Starting their entry into the banking business through Haga Bank and Hagakita Bank, the brothers under the Mauritius-registered corporation FarIndo Investments in a consortium with Farallon Capital took over 51.15% of Bank Central Asia in 2002, defeating other bidders despite making a lower offer. While initially only holding less than 10% stake in the consortium, Djarum held a 92.18% stake in the consortium by 2006, though the Haga and Hagakita Banks were sold to Rabobank. After a Rp 3.45 trillion deal with UBS in 2010, the brothers controlled a majority of the company's shares.

The shares were transferred to an Indonesian holding company PT Dwimuria Investama Andalan in 2016 during a tax amnesty program. As of September 2017, the company was jointly held by Michael and Robert, and possessed a 54.94% stake in BCA.

Aside from the aforementioned businesses, the Djarum group also controls several shopping malls and buildings in Jakarta, including Grand Indonesia, Hotel Indonesia and BCA Tower.

According to Forbes, Hartono has a net worth of $18.5 billion, as of September 2019, making him the 56th richest person in the world. He and his brother – who was also listed slightly under him at 69th – were named as the richest Indonesians in 2017, the 9th year in a row they were listed as such.
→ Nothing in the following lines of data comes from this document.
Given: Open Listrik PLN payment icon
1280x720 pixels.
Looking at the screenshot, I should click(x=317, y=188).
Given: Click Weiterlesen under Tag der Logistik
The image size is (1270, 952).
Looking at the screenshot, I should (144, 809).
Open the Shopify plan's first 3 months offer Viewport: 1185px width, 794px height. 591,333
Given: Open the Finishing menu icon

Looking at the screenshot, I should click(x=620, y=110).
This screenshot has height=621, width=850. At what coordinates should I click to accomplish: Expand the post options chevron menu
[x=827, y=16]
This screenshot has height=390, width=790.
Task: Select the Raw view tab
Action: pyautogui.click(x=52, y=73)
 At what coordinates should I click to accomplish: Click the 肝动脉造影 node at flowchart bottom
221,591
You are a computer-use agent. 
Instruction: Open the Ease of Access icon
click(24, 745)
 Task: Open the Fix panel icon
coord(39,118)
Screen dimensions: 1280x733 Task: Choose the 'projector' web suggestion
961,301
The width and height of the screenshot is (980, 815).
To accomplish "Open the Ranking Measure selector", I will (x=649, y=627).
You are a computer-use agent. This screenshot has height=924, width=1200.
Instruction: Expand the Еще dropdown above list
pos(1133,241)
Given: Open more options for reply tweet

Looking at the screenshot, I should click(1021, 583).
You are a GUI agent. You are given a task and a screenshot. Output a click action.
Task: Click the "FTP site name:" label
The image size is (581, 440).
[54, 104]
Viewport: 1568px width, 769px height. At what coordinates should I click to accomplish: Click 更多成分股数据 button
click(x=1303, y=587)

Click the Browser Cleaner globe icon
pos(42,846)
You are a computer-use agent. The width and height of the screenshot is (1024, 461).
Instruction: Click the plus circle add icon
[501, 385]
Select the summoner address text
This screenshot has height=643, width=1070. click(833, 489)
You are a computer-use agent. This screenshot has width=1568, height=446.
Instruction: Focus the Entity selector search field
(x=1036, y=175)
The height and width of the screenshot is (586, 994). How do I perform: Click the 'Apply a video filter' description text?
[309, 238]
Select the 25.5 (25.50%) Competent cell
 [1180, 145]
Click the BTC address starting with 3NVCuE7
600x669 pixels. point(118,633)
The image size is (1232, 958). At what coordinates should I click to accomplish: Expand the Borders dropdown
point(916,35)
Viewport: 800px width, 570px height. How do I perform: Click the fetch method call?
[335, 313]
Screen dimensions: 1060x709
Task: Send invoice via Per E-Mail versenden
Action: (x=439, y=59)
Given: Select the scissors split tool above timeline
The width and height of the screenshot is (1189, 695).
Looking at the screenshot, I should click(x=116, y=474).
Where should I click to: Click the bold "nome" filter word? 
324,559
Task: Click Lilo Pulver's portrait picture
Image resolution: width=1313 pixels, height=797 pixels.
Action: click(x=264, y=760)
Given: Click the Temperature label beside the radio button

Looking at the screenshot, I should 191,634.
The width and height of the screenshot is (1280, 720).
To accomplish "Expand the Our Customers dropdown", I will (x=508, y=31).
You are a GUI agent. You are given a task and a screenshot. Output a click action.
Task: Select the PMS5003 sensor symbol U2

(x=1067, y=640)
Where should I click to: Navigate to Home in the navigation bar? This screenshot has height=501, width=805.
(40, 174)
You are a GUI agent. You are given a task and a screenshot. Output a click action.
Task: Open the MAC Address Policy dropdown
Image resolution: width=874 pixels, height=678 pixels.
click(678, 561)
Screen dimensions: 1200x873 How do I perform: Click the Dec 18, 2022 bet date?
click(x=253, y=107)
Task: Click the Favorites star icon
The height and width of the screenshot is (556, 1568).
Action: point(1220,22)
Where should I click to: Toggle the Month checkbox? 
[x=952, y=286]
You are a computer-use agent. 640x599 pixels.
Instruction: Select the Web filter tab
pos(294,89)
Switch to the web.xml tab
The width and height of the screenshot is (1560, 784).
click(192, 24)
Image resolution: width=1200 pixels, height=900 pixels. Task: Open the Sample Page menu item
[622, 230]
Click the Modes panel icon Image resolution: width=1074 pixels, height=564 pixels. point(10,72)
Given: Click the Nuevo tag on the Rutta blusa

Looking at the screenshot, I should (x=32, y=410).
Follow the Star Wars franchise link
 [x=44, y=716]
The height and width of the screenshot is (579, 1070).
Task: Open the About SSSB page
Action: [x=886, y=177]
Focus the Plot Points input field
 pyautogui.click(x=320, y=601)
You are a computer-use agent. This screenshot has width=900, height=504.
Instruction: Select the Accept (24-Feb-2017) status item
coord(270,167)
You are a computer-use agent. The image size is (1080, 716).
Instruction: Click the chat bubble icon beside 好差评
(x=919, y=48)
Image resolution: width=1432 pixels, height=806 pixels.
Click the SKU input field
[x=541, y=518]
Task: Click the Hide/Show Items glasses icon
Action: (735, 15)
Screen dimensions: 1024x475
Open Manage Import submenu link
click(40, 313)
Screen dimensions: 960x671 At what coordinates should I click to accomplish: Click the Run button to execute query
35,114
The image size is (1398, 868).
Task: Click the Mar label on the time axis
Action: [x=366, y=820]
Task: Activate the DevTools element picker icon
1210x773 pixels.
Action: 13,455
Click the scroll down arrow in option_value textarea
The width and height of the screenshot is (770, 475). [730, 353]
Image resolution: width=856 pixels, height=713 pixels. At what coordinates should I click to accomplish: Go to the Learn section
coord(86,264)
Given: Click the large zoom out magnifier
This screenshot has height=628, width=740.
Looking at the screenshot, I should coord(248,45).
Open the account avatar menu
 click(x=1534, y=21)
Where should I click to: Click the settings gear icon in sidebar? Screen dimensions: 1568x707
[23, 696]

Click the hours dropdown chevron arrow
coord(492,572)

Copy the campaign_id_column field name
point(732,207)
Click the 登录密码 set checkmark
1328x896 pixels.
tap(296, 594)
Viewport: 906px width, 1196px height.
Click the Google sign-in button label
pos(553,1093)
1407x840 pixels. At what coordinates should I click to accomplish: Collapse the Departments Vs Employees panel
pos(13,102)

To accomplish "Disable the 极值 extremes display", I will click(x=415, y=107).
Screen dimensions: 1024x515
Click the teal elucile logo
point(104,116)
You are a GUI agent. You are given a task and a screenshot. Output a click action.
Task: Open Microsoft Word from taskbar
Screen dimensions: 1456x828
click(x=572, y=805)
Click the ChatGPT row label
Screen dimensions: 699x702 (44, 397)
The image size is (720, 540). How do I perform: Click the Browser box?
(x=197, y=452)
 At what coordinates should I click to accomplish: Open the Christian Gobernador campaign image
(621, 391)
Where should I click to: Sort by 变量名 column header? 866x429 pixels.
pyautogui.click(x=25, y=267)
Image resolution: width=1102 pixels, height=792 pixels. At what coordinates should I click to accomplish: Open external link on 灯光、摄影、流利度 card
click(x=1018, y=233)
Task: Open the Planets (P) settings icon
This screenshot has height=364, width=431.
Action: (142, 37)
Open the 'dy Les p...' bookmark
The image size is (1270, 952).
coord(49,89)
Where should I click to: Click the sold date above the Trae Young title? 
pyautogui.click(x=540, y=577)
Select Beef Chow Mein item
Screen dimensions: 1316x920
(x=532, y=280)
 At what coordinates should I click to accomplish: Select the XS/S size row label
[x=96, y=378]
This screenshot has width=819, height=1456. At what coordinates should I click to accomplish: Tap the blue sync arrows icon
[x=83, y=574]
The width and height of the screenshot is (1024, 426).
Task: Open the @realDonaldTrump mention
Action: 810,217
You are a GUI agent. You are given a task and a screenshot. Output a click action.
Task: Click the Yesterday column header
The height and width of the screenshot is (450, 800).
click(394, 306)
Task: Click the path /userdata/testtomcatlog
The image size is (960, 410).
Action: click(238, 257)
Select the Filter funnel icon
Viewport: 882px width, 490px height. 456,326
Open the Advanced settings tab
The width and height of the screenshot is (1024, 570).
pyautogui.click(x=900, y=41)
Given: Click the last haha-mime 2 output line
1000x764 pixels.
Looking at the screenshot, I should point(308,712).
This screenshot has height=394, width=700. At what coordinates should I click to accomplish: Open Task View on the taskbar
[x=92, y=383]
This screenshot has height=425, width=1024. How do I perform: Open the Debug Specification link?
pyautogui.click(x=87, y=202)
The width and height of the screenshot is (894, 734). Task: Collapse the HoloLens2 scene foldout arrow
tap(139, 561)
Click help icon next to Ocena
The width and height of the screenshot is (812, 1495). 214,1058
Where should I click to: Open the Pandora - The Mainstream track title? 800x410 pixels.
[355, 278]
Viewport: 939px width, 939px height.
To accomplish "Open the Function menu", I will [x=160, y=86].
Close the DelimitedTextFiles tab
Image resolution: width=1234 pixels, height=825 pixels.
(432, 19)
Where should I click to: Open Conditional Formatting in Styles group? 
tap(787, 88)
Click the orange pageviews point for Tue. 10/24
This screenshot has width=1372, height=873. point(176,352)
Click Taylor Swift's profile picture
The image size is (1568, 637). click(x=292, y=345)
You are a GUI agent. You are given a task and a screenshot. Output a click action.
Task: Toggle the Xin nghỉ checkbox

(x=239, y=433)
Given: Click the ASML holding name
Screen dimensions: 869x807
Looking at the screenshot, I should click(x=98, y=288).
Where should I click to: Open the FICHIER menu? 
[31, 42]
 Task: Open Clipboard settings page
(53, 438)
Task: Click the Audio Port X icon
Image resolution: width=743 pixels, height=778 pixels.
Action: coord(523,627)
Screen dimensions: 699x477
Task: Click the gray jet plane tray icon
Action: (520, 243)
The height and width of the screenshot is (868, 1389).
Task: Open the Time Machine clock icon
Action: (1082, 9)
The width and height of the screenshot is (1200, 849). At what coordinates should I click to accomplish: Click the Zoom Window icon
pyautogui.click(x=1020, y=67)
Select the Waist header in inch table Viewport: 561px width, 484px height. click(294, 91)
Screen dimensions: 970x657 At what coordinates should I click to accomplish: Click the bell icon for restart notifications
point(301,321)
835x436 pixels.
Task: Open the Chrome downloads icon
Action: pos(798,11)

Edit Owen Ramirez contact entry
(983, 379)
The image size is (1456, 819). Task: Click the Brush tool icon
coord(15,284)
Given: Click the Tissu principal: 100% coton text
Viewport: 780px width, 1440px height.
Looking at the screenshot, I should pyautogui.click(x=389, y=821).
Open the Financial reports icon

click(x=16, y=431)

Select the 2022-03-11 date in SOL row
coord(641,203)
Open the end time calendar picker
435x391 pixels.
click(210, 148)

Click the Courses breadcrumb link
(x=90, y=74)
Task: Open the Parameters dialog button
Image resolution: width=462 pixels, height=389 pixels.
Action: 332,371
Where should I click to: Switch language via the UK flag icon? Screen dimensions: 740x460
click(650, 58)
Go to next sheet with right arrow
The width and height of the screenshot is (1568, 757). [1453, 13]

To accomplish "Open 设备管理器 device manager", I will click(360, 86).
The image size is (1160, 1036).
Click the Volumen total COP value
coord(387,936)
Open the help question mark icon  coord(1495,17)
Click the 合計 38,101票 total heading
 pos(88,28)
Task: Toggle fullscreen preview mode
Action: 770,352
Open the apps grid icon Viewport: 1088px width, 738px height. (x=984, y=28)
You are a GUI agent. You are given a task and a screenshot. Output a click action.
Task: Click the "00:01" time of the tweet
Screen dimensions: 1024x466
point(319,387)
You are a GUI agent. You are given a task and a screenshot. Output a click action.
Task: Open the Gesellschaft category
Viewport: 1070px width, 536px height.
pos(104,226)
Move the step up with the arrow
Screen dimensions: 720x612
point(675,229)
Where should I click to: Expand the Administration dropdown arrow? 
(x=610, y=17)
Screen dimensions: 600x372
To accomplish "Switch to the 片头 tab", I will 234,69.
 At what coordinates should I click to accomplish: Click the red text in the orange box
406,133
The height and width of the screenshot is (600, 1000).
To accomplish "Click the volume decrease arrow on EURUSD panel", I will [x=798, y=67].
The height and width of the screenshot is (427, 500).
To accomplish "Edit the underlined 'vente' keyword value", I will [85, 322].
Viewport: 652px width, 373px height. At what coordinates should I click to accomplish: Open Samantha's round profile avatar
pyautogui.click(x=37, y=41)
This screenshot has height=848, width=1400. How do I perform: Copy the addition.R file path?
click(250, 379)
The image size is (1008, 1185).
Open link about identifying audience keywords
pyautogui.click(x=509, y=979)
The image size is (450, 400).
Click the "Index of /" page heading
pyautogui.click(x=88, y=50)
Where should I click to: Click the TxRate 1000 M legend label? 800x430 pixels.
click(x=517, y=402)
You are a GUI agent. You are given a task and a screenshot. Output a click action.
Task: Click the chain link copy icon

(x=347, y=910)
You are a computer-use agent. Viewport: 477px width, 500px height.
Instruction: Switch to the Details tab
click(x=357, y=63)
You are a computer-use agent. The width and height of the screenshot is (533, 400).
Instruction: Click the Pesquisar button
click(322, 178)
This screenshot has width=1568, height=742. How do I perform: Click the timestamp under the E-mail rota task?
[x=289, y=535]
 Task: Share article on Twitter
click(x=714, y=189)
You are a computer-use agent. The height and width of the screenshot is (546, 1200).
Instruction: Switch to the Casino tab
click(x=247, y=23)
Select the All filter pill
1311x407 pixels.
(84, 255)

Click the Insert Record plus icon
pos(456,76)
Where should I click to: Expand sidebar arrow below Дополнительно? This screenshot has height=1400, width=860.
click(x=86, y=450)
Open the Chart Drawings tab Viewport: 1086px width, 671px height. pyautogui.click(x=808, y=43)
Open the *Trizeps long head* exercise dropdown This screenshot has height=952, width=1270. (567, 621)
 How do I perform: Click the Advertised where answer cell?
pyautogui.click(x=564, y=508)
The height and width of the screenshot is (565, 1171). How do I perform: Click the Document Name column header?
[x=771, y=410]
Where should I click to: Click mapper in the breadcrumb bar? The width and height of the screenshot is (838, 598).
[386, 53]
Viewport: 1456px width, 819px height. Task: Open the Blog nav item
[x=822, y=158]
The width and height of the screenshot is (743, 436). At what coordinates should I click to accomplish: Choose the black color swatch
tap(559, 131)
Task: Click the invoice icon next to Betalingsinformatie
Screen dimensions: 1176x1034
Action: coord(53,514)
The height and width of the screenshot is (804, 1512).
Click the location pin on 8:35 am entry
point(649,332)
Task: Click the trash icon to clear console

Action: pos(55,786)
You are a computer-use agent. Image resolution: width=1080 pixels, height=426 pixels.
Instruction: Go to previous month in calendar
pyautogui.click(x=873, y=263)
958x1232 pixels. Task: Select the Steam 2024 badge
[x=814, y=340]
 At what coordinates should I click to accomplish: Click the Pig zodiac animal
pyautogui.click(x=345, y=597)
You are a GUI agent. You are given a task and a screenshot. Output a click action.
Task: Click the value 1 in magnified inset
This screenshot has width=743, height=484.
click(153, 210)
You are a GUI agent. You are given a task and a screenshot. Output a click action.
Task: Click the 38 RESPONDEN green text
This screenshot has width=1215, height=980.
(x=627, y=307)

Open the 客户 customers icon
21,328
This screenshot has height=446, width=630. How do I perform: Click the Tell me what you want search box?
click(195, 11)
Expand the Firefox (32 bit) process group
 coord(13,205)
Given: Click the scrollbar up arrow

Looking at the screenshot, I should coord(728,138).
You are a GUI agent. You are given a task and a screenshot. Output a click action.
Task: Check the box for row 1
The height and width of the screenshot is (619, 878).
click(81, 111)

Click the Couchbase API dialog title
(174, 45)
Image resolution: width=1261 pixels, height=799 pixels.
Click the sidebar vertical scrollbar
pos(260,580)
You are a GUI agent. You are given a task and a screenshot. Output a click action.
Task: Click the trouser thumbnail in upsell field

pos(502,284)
His company is also active in internet ventures, controlling e-commerce website Blibli.com and one of Indonesia's largest online communities Kaskus.

Personal life
He lives in Kudus, Indonesia and is married to Widowati Hartono. The couple have four children.;

Bridge
Bambang is a bridge player. In an interview, he said that "bridge is how you train yourself in making good decisions and risk-taking" and that his uncle introduced him to the game during the Japanese occupation of Indonesia. A major supporter of the sport in the country and president of the South East Asia Bridge Federation, he received an award from the World Bridge Federation in 2017 for his support in making bridge a category in the Asian Games.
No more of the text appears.